Originally Posted by xp5
Hi, I'm reading "n" as a string now, but for some reason I'm keep getting a "segmentation fault (core dumped)". Do you know why is it doing this?

n needs to be an array large enough to hold the input. E.g:

Code:

`char n[64];`
Also, you'll have to change other parts of the code, because processing digit-by-digit is completely different than your old method. But the result will be much simpler than what you have now.

Since I suspect this is homework, I won't post an actual solution -- but you should be able to solve the entire problem in fewer than 20 lines of code. The function I wrote which converts the number string from its given base is only three lines long.
• 08-30-2007
matsp
Quote:

Originally Posted by brewbuck
n needs to be an array large enough to hold the input. E.g:

Code:

`char n[64];`
Also, you'll have to change other parts of the code, because processing digit-by-digit is completely different than your old method. But the result will be much simpler than what you have now.

Since I suspect this is homework, I won't post an actual solution -- but you should be able to solve the entire problem in fewer than 20 lines of code. The function I wrote which converts the number string from its given base is only three lines long.

There's even a library function to do that, right?

By the way, is base 1 actually a valid base? What's the semantics of "base 1"?

--
Mats
• 08-30-2007
brewbuck
Quote:

Originally Posted by matsp
By the way, is base 1 actually a valid base? What's the semantics of "base 1"?

Tick marks.

1 = 1
2 = 11
3 = 111
4 = 1111
5 = 11111
etc...

EDIT: Base 1 was probably the first method of written counting ever invented. Even more amusing is the concept of "Base 0," where each number gets its own unique symbol:

1 = Harry
2 = Sam
3 = Bobby
4 = Johnny
5 = Terrence
etc...
• 08-30-2007
ssharish2005
Quote:

For some reason if i put n = 110 and b=2, it goes into the if statement, which it is not supposed to.
Thats becuase of this

Code:

`n = n/b;  /* Which should have been n/10`
But any way you should ry this problem with the solution, using string. What other sugguested you.

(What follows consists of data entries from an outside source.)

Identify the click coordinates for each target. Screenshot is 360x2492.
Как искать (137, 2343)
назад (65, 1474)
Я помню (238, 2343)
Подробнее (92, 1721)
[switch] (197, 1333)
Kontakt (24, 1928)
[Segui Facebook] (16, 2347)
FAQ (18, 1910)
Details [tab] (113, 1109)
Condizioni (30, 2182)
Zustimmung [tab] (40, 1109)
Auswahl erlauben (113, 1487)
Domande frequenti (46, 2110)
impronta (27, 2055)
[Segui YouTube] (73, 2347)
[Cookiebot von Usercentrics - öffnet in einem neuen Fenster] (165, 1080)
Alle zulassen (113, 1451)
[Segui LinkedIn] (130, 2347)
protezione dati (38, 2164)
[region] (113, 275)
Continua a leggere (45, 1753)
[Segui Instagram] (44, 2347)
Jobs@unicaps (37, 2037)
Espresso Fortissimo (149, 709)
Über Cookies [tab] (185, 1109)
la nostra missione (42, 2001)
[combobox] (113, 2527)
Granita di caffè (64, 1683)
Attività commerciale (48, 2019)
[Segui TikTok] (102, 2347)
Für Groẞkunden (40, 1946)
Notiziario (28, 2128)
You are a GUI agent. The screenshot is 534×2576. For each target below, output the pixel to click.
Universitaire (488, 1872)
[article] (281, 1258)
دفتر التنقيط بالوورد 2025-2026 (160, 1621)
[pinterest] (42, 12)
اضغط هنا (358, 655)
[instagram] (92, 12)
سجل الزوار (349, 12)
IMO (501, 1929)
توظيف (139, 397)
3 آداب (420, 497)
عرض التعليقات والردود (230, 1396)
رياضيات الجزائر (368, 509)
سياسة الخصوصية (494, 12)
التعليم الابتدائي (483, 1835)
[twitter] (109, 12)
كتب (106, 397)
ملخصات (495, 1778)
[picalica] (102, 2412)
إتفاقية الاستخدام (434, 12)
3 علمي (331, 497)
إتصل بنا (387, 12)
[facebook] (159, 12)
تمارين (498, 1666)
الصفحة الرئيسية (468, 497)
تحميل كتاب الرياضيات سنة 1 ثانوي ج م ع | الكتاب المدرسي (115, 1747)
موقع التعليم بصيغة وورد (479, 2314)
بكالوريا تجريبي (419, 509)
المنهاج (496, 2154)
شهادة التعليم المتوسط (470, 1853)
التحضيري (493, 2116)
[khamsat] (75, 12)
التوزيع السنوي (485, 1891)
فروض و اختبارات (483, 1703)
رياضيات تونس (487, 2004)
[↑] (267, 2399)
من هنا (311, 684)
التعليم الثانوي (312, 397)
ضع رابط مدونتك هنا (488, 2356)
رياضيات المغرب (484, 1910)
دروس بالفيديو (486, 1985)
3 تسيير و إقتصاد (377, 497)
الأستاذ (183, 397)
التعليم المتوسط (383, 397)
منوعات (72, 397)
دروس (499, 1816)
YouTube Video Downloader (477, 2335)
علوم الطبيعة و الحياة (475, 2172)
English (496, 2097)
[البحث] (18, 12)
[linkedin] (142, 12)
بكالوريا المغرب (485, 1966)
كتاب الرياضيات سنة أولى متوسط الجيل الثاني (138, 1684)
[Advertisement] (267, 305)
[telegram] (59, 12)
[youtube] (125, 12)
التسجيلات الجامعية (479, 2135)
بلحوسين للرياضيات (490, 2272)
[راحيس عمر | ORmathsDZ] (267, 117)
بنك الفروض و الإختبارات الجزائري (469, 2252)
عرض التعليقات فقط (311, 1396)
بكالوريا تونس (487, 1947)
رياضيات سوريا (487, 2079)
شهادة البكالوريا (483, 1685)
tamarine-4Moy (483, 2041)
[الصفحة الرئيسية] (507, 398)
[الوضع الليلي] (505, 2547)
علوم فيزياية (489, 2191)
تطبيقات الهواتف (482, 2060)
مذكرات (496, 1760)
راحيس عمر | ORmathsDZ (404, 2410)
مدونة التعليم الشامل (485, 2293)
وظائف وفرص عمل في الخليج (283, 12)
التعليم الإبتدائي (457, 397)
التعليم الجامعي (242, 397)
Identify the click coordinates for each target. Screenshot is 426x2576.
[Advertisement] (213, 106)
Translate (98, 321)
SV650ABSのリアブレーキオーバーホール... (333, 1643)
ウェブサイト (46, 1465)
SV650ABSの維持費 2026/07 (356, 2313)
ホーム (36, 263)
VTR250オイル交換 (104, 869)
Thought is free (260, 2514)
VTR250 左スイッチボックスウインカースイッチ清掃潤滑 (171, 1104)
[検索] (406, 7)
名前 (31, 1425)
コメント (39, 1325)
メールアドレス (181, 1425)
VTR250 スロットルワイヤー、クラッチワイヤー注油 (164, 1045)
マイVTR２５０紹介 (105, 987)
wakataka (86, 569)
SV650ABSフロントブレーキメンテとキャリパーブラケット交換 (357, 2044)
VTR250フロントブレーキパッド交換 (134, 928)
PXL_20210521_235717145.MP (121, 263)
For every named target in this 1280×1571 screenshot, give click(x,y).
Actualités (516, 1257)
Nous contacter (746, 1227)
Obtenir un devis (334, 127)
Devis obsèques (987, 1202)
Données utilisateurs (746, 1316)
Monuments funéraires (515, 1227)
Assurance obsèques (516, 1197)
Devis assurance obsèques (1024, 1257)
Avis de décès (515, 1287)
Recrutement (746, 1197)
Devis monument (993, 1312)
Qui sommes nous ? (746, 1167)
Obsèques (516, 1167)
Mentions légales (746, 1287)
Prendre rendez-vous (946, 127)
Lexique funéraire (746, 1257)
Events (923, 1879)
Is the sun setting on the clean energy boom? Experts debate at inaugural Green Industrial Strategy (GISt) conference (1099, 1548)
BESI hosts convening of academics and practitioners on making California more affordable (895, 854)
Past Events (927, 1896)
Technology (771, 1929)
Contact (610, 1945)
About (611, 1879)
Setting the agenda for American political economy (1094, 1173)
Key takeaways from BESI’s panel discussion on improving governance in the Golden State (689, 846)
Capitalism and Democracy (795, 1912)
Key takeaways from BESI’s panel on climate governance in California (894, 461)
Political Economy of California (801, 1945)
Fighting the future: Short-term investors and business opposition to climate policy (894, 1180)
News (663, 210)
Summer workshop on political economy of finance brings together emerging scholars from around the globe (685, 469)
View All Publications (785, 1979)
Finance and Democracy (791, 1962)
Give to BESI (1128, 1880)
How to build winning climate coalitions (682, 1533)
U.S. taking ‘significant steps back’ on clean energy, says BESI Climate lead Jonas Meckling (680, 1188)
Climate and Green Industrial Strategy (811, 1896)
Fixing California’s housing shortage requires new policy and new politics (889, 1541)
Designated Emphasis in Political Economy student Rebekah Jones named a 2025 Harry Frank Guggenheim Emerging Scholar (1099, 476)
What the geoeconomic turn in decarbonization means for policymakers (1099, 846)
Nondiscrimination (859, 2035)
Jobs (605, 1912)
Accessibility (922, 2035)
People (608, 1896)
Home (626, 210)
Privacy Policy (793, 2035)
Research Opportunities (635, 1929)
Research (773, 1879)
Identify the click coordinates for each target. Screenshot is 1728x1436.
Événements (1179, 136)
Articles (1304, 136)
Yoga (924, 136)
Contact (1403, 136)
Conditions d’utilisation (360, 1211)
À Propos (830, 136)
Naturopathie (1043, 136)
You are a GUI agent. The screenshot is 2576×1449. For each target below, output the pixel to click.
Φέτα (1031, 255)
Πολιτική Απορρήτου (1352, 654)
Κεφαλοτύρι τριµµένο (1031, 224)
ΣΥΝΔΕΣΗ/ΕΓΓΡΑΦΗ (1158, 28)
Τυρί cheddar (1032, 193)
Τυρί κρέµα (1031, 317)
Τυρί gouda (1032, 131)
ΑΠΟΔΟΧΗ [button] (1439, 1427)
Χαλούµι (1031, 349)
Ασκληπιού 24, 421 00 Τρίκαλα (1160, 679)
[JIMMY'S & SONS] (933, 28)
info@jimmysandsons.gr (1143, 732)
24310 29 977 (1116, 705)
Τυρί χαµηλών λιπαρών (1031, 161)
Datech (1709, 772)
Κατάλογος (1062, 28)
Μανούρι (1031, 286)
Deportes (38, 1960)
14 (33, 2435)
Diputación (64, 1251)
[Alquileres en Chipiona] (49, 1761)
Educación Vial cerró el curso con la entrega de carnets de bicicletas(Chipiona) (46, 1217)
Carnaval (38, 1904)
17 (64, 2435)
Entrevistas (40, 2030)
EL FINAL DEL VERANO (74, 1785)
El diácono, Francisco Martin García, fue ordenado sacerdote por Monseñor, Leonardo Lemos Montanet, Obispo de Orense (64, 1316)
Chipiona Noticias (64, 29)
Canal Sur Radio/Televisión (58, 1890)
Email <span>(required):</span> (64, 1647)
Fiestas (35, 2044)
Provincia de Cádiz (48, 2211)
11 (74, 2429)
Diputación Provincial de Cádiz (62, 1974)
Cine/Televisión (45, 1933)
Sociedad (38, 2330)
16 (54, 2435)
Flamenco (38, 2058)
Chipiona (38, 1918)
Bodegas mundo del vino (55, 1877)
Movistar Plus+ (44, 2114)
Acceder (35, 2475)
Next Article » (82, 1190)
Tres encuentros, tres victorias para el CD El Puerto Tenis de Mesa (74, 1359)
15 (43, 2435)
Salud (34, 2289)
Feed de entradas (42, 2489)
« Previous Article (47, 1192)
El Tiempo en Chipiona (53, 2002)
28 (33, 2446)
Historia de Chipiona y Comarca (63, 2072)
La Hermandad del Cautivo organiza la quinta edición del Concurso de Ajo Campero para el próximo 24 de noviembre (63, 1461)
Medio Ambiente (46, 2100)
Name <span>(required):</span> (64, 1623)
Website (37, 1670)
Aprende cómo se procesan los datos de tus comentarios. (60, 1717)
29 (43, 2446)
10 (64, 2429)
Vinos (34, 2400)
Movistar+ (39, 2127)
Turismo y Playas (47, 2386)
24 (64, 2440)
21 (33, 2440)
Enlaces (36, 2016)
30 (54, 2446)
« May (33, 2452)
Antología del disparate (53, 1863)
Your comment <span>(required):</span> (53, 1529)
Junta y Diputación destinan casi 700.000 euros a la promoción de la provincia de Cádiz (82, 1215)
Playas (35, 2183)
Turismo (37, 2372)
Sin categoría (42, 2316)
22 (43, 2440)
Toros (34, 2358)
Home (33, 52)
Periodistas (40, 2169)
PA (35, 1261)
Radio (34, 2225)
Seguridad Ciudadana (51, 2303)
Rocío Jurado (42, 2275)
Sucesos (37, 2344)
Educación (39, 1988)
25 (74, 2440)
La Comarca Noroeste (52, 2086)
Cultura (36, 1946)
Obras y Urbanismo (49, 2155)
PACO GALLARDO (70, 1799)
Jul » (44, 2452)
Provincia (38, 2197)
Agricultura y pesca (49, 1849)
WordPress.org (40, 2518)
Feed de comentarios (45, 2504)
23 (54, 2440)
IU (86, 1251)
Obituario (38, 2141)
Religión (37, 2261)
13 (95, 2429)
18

HINT: The thing which u are trying to do can be done using strtol function.;)
ssharish2005
• 08-30-2007
xp5
Actually, I can't use char in this problem, everything has to be integer. But, I got it now! Thanks!!
• 08-31-2007
matsp
Quote:

Originally Posted by xp5
Actually, I can't use char in this problem, everything has to be integer. But, I got it now! Thanks!!

Consider that you may want to input base > 10, in which case the normal numbers don't suffice, so you you need to read the original number in as a string - not a single char of course, but an array of chars (which, when it's terminated with a zero(0 non '0') is a string in C).